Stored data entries

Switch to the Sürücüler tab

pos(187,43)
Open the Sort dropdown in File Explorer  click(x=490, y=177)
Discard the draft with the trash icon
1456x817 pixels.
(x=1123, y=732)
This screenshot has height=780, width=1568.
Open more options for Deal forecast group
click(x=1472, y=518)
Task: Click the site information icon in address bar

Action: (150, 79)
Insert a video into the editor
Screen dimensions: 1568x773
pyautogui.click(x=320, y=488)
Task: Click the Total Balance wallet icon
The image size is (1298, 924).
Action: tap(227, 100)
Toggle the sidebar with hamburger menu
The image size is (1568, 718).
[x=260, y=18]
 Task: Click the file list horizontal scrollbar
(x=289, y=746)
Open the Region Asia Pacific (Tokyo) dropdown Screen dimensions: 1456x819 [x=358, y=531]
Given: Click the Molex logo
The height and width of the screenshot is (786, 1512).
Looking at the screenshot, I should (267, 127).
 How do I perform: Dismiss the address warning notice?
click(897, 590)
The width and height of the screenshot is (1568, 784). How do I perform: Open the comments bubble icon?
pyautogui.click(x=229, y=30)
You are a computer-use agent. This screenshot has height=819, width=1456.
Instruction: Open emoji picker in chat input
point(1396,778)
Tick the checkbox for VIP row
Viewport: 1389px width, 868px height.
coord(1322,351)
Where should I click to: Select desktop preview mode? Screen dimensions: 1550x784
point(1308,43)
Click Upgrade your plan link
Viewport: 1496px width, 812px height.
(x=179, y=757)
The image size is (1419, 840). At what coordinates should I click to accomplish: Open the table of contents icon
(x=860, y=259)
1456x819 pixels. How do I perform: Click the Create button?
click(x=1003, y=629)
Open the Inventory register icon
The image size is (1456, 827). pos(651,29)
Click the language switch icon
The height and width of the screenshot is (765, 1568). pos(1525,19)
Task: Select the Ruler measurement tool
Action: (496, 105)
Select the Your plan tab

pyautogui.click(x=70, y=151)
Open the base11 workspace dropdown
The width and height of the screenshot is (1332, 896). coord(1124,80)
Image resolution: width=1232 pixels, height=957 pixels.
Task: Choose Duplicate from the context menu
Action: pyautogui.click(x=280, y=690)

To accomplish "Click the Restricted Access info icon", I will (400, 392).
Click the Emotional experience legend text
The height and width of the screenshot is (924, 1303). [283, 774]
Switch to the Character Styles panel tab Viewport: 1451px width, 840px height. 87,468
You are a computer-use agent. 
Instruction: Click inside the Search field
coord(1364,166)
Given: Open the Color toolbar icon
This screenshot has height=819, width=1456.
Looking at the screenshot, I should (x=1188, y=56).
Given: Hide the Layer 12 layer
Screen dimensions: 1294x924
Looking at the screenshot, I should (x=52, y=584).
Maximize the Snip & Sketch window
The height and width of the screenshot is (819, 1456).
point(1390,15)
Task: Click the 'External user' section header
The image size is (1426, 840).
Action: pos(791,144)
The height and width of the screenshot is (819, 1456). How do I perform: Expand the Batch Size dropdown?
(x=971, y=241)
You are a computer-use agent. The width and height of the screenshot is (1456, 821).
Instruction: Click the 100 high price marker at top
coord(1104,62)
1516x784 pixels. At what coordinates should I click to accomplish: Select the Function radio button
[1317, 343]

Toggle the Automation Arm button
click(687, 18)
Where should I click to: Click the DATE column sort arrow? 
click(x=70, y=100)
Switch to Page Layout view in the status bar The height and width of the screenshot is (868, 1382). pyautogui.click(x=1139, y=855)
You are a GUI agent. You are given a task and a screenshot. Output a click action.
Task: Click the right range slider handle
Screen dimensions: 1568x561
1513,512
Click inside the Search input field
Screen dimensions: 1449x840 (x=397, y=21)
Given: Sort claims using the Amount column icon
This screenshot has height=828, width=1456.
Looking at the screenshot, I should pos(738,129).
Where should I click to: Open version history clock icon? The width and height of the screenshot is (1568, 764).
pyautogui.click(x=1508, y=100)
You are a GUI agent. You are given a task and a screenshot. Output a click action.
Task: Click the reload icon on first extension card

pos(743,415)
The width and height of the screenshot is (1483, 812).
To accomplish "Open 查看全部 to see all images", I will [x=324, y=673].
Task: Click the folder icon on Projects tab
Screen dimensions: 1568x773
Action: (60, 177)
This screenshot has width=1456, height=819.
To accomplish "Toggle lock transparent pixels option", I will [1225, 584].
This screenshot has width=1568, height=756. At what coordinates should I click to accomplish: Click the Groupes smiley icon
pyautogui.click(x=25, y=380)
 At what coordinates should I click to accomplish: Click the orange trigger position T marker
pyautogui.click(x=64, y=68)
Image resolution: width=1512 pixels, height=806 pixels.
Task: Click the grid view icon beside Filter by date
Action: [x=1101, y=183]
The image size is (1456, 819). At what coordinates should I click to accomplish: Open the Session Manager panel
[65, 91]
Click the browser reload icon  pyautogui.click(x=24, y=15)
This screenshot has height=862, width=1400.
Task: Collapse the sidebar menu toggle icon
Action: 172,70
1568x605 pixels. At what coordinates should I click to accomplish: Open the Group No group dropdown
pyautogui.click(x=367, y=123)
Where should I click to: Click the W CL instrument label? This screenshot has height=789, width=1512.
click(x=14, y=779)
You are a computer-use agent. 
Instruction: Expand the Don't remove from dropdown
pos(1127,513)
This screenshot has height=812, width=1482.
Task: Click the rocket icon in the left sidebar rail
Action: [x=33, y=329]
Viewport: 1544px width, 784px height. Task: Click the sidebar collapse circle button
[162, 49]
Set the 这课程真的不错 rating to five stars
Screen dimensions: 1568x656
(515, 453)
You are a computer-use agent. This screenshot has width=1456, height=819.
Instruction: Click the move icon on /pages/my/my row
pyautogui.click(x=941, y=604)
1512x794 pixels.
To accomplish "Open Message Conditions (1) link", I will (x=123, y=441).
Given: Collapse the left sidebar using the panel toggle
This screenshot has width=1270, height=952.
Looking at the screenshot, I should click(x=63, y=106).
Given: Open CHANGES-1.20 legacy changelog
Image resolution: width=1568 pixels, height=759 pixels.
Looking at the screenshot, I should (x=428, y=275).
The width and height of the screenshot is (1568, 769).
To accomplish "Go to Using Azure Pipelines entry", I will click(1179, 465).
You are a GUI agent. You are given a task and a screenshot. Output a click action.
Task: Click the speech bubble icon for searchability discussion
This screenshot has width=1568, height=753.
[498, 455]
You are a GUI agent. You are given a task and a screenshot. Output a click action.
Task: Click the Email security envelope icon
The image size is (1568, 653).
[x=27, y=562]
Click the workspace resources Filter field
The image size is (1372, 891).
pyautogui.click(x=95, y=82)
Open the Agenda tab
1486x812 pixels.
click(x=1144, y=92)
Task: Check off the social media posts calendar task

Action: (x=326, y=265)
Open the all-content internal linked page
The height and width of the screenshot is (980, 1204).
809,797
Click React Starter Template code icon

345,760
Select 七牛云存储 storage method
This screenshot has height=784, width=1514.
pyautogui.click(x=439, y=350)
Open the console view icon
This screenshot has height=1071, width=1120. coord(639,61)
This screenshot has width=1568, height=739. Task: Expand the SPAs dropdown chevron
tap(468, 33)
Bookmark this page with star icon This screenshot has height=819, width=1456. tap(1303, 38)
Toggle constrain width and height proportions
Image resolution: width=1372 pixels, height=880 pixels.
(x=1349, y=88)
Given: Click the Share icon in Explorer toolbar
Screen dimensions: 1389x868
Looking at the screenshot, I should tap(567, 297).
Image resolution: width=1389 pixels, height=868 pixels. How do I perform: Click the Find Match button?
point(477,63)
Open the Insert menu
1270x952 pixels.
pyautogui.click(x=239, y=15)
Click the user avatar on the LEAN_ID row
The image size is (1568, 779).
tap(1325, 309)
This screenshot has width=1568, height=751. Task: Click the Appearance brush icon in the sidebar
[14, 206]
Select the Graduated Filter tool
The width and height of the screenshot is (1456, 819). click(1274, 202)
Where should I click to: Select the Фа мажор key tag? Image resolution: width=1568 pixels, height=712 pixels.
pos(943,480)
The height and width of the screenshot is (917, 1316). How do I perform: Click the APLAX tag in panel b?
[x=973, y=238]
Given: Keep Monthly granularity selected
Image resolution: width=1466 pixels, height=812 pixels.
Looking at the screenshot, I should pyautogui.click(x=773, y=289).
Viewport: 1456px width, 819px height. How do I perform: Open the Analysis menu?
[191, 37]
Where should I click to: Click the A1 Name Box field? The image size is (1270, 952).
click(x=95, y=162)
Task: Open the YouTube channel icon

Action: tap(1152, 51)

### [Task to complete]
Reproduce, character for character, only the lines of the preceding data that start at the line with "Open the Sort" and end at the line with "Task: Click the Total Balance wallet icon", both included.

### [Solution to the problem]
Open the Sort dropdown in File Explorer  click(x=490, y=177)
Discard the draft with the trash icon
1456x817 pixels.
(x=1123, y=732)
This screenshot has height=780, width=1568.
Open more options for Deal forecast group
click(x=1472, y=518)
Task: Click the site information icon in address bar

Action: (150, 79)
Insert a video into the editor
Screen dimensions: 1568x773
pyautogui.click(x=320, y=488)
Task: Click the Total Balance wallet icon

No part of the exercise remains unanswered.